Task: Return the records word for word. Pictures do not belong in the copy.

Items listed in a dataset:
....................

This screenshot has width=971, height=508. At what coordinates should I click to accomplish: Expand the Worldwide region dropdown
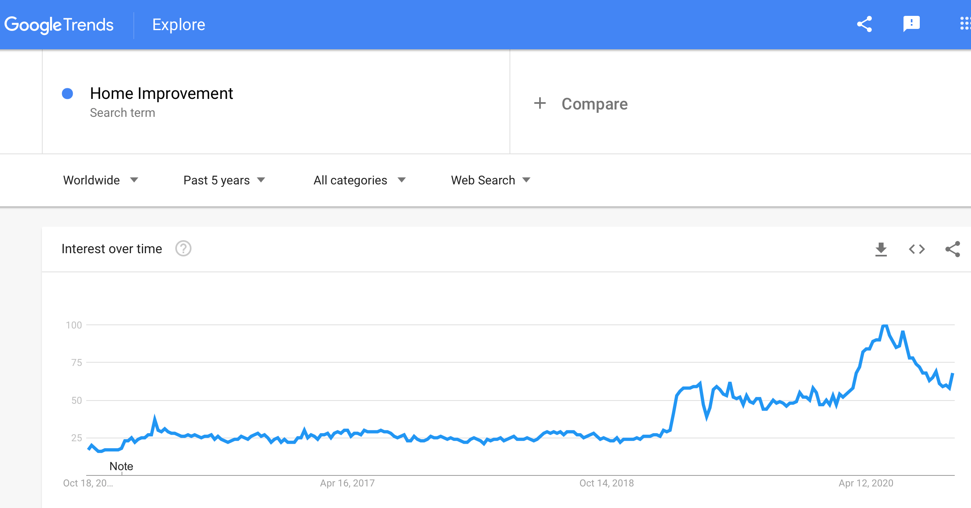100,180
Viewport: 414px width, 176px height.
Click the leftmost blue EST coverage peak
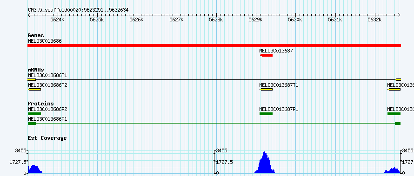35,169
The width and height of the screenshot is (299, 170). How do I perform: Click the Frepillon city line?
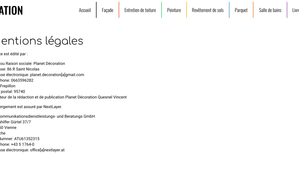8,86
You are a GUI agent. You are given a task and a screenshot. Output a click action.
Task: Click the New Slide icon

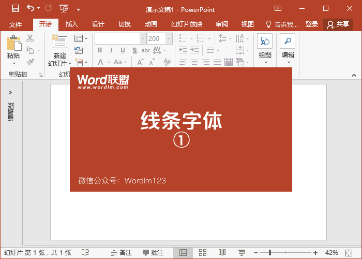click(x=59, y=42)
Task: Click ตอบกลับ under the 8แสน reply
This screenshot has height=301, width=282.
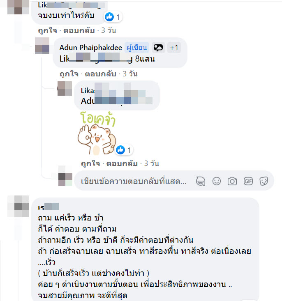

....................

Task answer:
This screenshot has width=971, height=508. At what coordinates should I click to accomplish: Expand the Worldwide region dropdown
100,180
Viewport: 414px width, 176px height.
Click the leftmost blue EST coverage peak
35,169
The width and height of the screenshot is (299, 170). How do I perform: Click the Frepillon city line?
8,86
You are a GUI agent. You are given a task and a screenshot. Output a click action.
Task: Click the New Slide icon

click(x=59, y=42)
Task: Click ตอบกลับ under the 8แสน reply
This screenshot has height=301, width=282.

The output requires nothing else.